In spite of all, I'm in constant admiration of you - how you cope with the issues and advocate for Nolan. Keep your chin up, and hope you have a lovely, relaxing Thanksgiving :D


Kyla said...

Why won't they switch him to oral abx now that it is starting to clear up? Poor guy!

KayTar is always without an ear, since aids can't help her profound loss, but we usually don't notice it. Though, the other night at dinner (at a noisy restaurant) she kept turning her face from us and we couldn't figure it out...we even switched chairs because we thought she was wanting to watch the people behind us, but nope...she was just turning her good ear towards us! LOL. I also notice it when there is a loud noise and she covers just her one ear. It always makes me chuckle a bit.

leah said...

Julie, it is a pain (literally) for him - I asked the Physician's Assistant about the pain, and he said the Ciprodex drops are acidic in nature and bother some kids. He said the steroid in the drops might play a role, too - but we do need another option (though I know our ENT is just going to suggest fundoplication, since we're fairly sure the reflux is the cause of the ear infections in the first place).

We do get frustrated, but we ARE thankful that we have insurance, and we are thankful that we live in a first world country with access to healthcare! We're looking forward to a yummy Thanksgiving!

leah said...

Kyla, I have no idea why they are SO averse to the oral abx. He only has one more day with the drops - I need to check with the otoscope to make sure the EI is gone. He has a history of getting prolonged infections that won't clear out.

Too funny about KayTar covering one ear since the other ear can't hear - Nolan covers the mics on his hearing aids or simply takes them out. We do wish Nolan had a "good ear" to compensate for the dead one - but even the "good" ear is moderately severe and dropping in hearing level. Blurgh.

At least the new insurance plan looks like it will cover hearing aids - I have a feeling nice Phonaks would give him better sound quality (unless he drops solidly into the severe range, at which point we'd have to start considering other options).

Liz said...


Can I ask why you would have to look at other options if Nolan hearing drops to the severe range? Just curious why. My son was diagnosed bilateral moderate to severe. We don't know yet if it is progressive or not.

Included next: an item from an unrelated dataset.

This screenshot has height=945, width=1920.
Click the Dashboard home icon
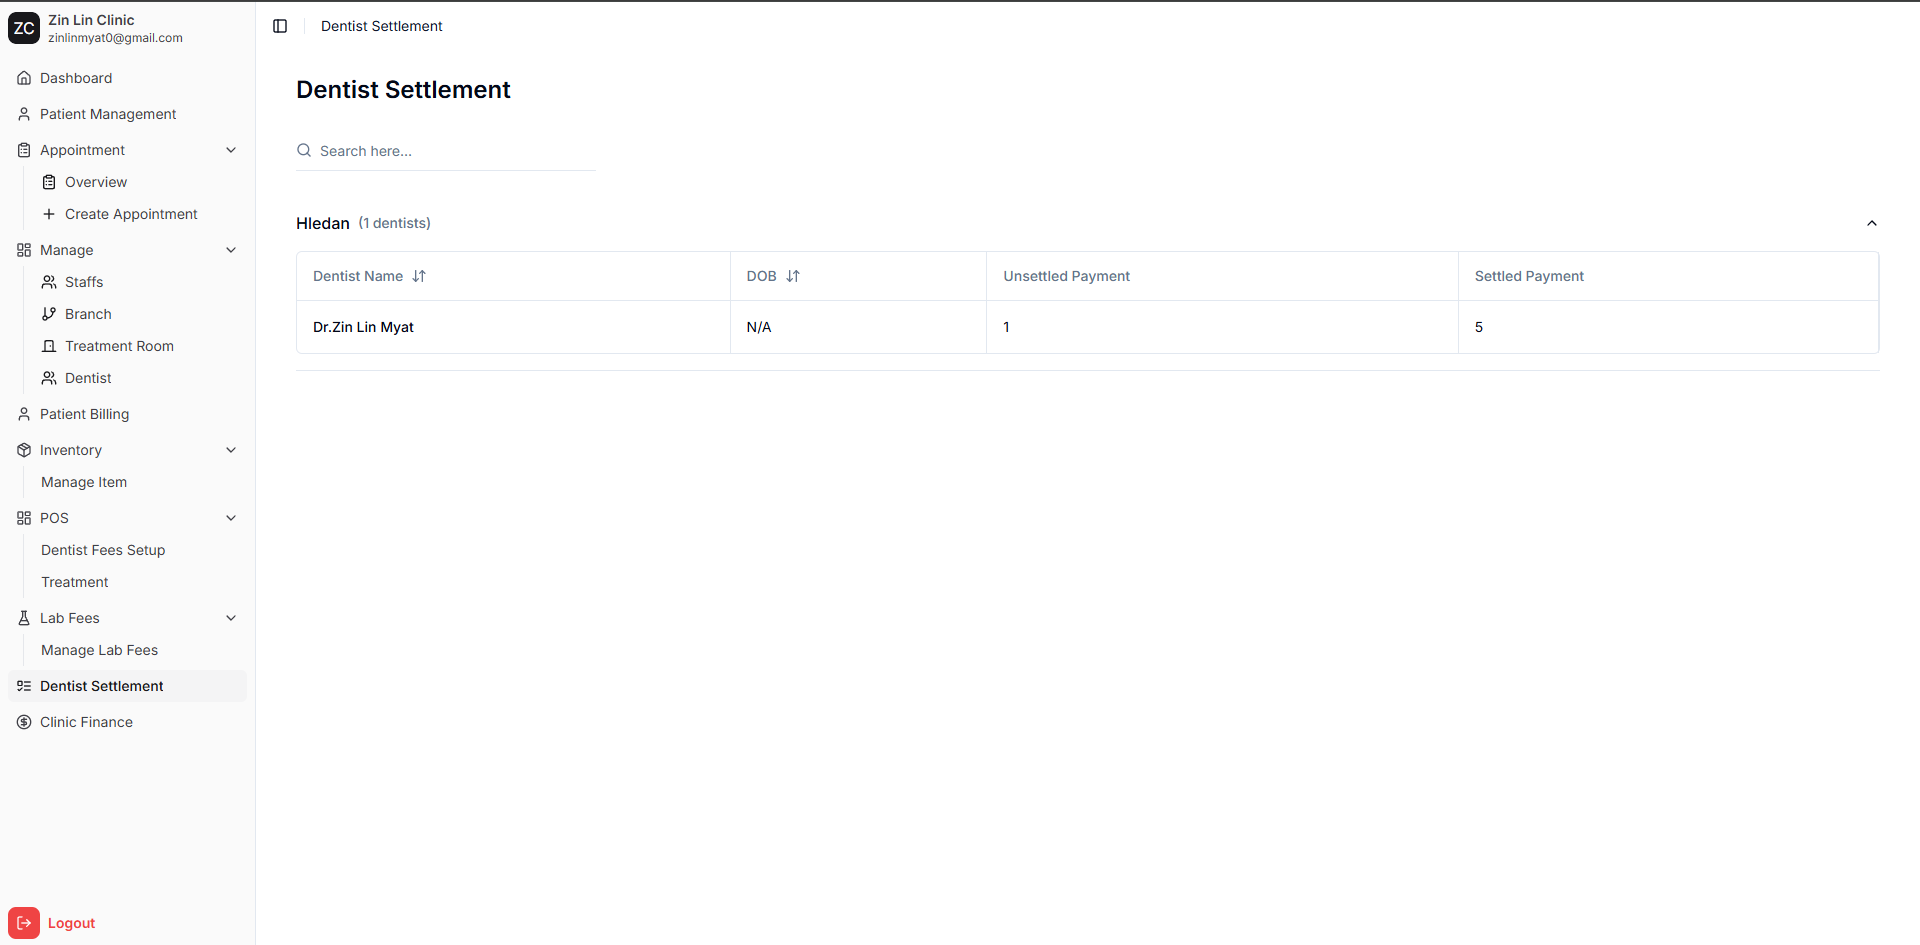click(24, 78)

Have a Happy Thanksgiving!

leah said...

Hi Liz,

Nolan's hearing loss is a mixed loss, and we can only get him aided to about 35dB in the high frequencies, and about 40dB in the low frequencies. When there is a conductive component, the aids take more power to get the same amount of gain. His worst loss is in the low and mid-frequencies, which is difficult to aid (most hearing aids are designed for a typical high frequency loss, not a "reverse slope" loss).

If Nolan drops into the severe range, his current hearing aids won't be able to handle his hearing loss level. He is currently 65dB rising to 55dB (or was, as of July 2011). It only takes 10 more dB to drop him out of range for his current hearing aids.

So if he ends up in the severe range, we basically have three options:

1) Look at power aids - this is the route we are most likely to take. Phonak makes Naidas, which could handle a severe low-frequency loss.

2) Take a second look at the BAHA option, though Nolan's bone conduction results are now borderline for that device, and I would hate to have them implanted in case we have to eventually consider:

3) a cochlear implant - if Nolan drops in the severe-profound range, this could be an option. Kids with a severe hearing loss are borderline candidates, so we wouldn't consider this right away. But if options 1) and 2) don't work well for him, then we would move to this direction.

I'm pretty sure the Naidas would help a lot, but Nolan has a big difficulty with earmolds and ear infections. He goes for 2-3 months at a time without amplification because of chronic ear infections.

There is another option out there, but not FDA approved in the United States yet. Med-El has the vibrant soundbridge, which works for mixed hearing losses and doesn't require healthy ossicles to function. It is a direct-drive hearing aid for moderately severe losses - works better than the BAHA for severe mixed losses, but it isn't approved yet.